Niente regionalizzazione del sistema scolastico
Una delle vittorie più importanti rivendicate dai sindacati è quella per cui sembra sia stato scongiurato il progetto dell’autonomia differenziata della scuola.
Ricordiamo, infatti, che alcune Regioni del Nord Italia - tra cui Lombardia, Veneto ed Emilia Romagna - hanno proposto un progetto politico di autonomia del sistema scolastico. Nel dettaglio, questo stabilisce che spetta ad ogni singola Regione la gestione del personale della scuola, compreso l’aspetto legato alla retribuzione degli stessi.
Il progetto riguardante la regionalizzazione della scuola fin da subito ha trovato il contrasto dei sindacati, i quali con l’accordo raggiunto nella tarda notte tra il 23 e il 24 aprile sono riusciti a far valere il principio per cui la Scuola - denominata “del Paese” - “è e resta unitaria” su tutto il territorio nazionale.
Nel rispetto di questo principio il Governo si impegna a garantire e a salvaguardare l’unità e l’identità culturale del sistema nazionale di istruzione, prevedendo nel contempo un sistema di reclutamento - valido sia per i docenti che per il personale ATA - uguale su tutto il territorio nazionale.
Aumento di stipendio con il rinnovo del contratto
Come si legge nel DEF 2019, il 2020 sarà l’anno in cui verrà firmato l’accordo per il rinnovo del contratto dei dipendenti pubblici. Ad oggi, però, le risorse stanziate con l’ultima Legge di Bilancio non sono sufficienti per garantire un aumento di stipendio adeguato, visto che si parla di un incremento del +1,95% una volta che il rinnovo sarà a regime.
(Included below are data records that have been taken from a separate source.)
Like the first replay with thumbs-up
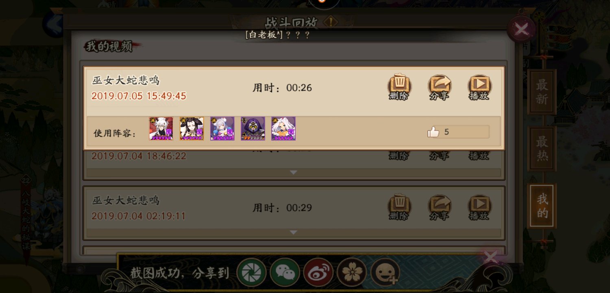610x293 pixels. click(434, 132)
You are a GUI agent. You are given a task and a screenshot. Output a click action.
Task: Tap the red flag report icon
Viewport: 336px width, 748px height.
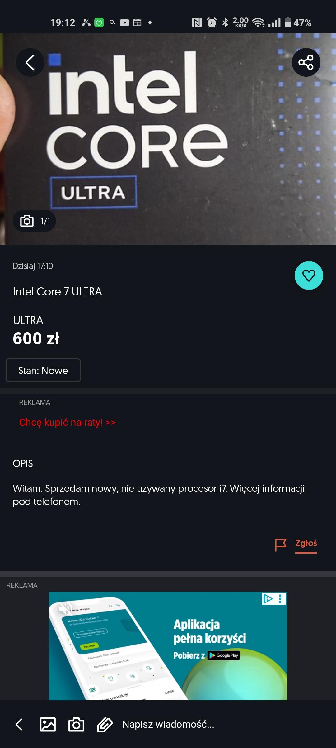[x=280, y=545]
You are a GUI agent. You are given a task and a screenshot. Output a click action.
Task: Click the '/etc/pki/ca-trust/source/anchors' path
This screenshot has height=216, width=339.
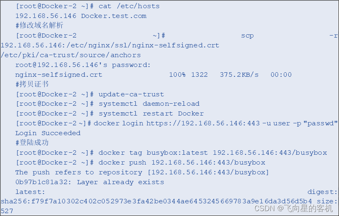[x=71, y=55]
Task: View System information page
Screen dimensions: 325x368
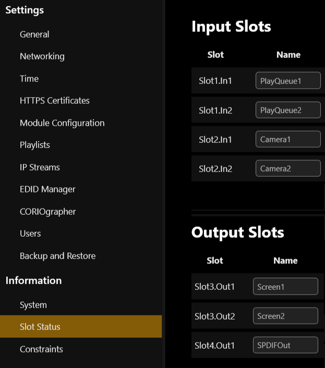Action: 33,305
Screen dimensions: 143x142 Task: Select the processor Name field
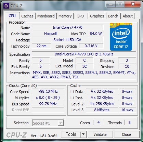coord(67,27)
Si tratta quindi di incrementi netti da 30,00€ ad 80,00€ lordi, una cifra che non soddisfa il personale della scuola da anni in attesa di un aumento di stipendio che possa rendere la loro retribuzione più vicina agli standard europei.
Nell’accordo si legge che l’intenzione comune è di arrivare il prima possibile al rinnovo del contratto; per questo motivo il Governo si è impegnato per reperire al più presto maggiori finanziamenti così da recuperare alla perdita del potere di acquisto delle retribuzioni degli insegnanti e del personale impiegato nella Scuola.
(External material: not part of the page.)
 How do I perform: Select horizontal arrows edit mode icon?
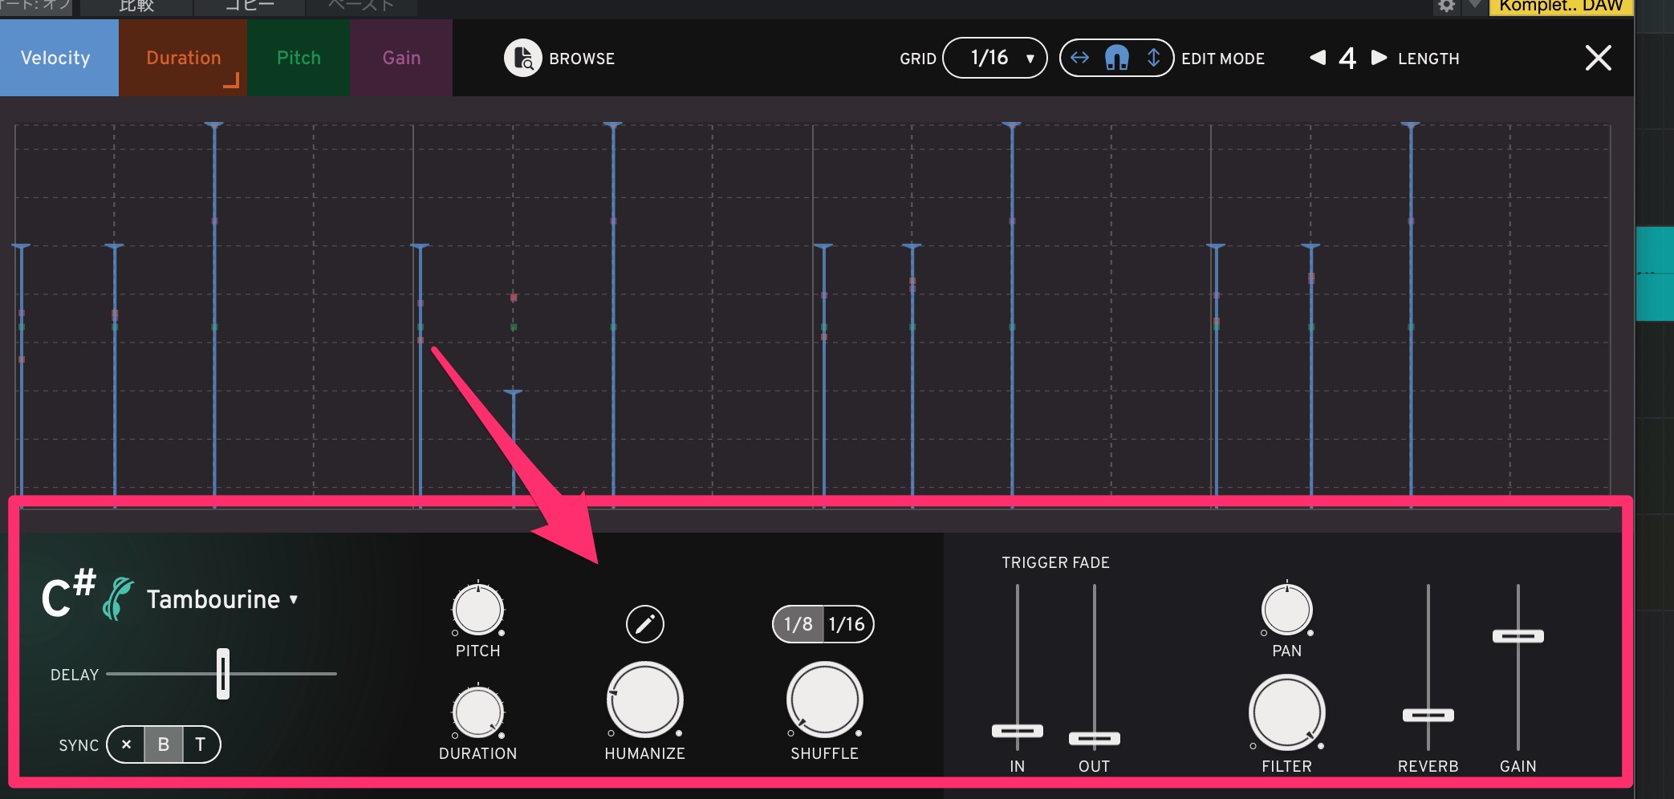(x=1080, y=58)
Assunzione precari storici
Sembra essere arrivata ad una soluzione condivisa anche la questione relativa ai precari storici, per i quali inizialmente il Governo in carica aveva escluso la possibilità di bandire un concorso ad hoc a loro riservato.
Nell’accordo appena raggiunto, però, Miur e Governo si impegnano a risolvere al più presto un problema che si fa sempre più insostenibile (basti pensare che dal 1° settembre prossimo si prevedono circa 150mila precari in cattedra).
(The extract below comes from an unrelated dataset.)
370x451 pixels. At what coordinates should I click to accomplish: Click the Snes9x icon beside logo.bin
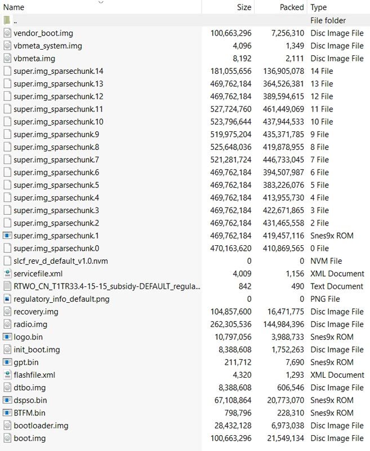pos(7,337)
A tal proposito dell’accordo si legge di una doppia strada per la stabilizzazione in ruolo degli insegnanti precari che hanno maturato almeno 36 mesi di servizio:
- concorso semplificato per chi ha conseguito l’abilitazione dopo il quale si ha immediato accesso al ruolo;
- concorso abilitante e selettivo per chi pur non avendo conseguito l’abilitazione può comunque vantare tre anni di servizio.
Ci saranno quindi dei percorsi riservati ai soli precari storici con l’obiettivo di svuotare definitivamente le sacche di precariato che in questi anni si sono create nella scuola, rendendo sempre più lungo e difficile il passaggio al ruolo.